Updated: Jun 21, 2021
Video from Reformed Christian teaching
You all realize that none of these men though gifted and very smart know all the answers to God's word. With that said listen to John MacArthur's objections to points recently made in Wrights books over the years. We must all remain open minded and return to God's word above all else.
"First, let me acknowledge up front that N. T. Wright has many acolytes and defenders who insist that we can embrace Wright’s version of the New Perspective on Paul and still retain our confessional doctrinal standards. They contend—and Tom Wright makes this claim himself—that Wright has simply given us a bigger and more biblical understanding of the concept of justification. If you accept Wright’s new reading of what Paul meant, they say, you can still keep whatever elements of your confessional theology you like. Here’s what Wright himself says about the doctrine of justification on page 113: “Briefly and baldly put, if you start with the popular view of justification, you may actually lose sight of the heart of the Pauline gospel; whereas if you start with the Pauline gospel itself you will get justification in all its glory thrown in as well.”

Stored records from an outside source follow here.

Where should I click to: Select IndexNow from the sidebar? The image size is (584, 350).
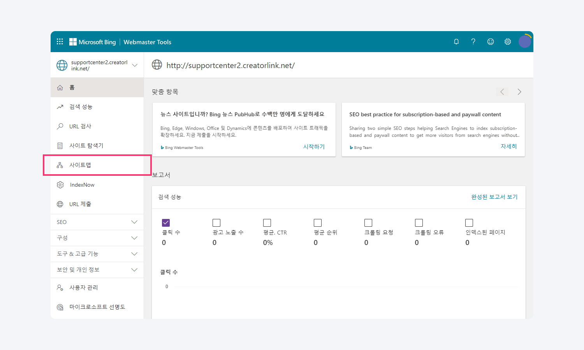click(82, 185)
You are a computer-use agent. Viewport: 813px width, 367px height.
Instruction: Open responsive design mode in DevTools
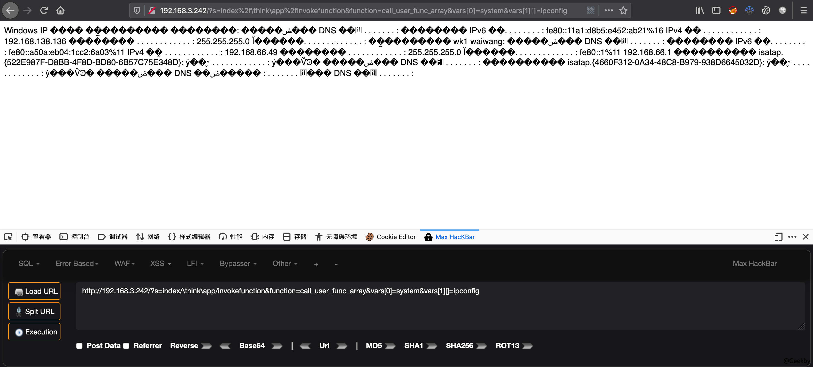778,237
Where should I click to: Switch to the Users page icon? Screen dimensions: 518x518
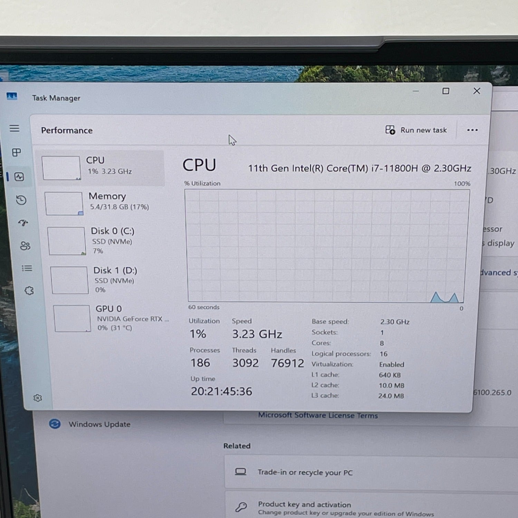pyautogui.click(x=25, y=246)
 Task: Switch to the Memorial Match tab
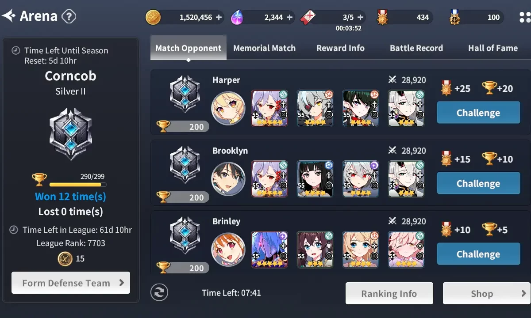(264, 48)
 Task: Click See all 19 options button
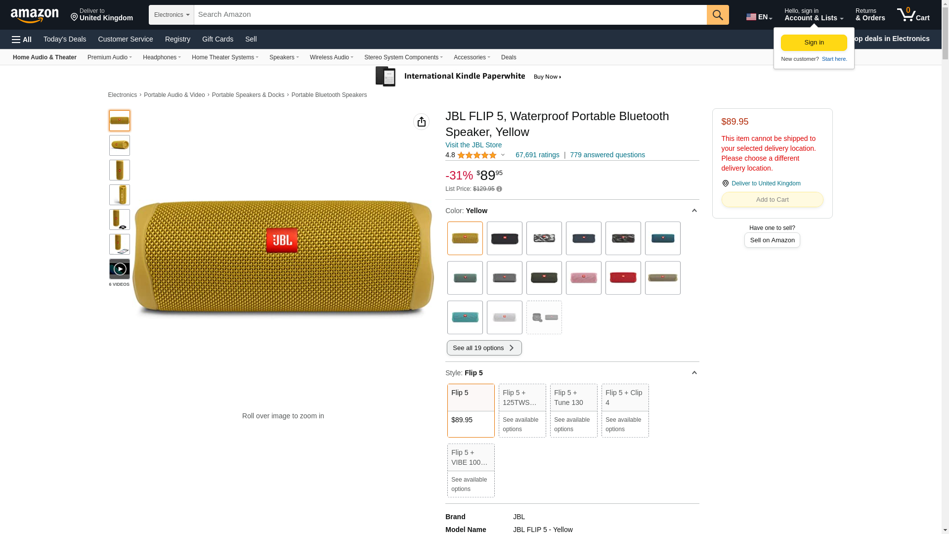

That’s a disingenuous claim. It’s not true, and the proof is seen in the fact that wherever you find the influence of N. T. Wright and the New Perspective, you will find the historic formulations of the doctrine of justification under fire. Wherever you find a proponent of the New Perspective on Paul, you will find a critic of the classic Protestant stance on sola fide. This is one of the major reasons—if not the single, central, most important reason—that suddenly, within just the past three to five years, the doctrine of justification has become a fierce battleground on so many different fronts in the broad evangelical movement." from the article: What’s Wrong with Wright: Examining the New Perspective on Paul
N. T. Wright is an English New Testament scholar, Pauline theologian and Anglican bishop. He was the bishop of Durham from 2003 to 2010. He then became research professor of New Testament and Early Christianity at St Mary's College in the University of St Andrews in Scotland until 2019, when he became a senior research fellow at Wycliffe Hall at the University of Oxford.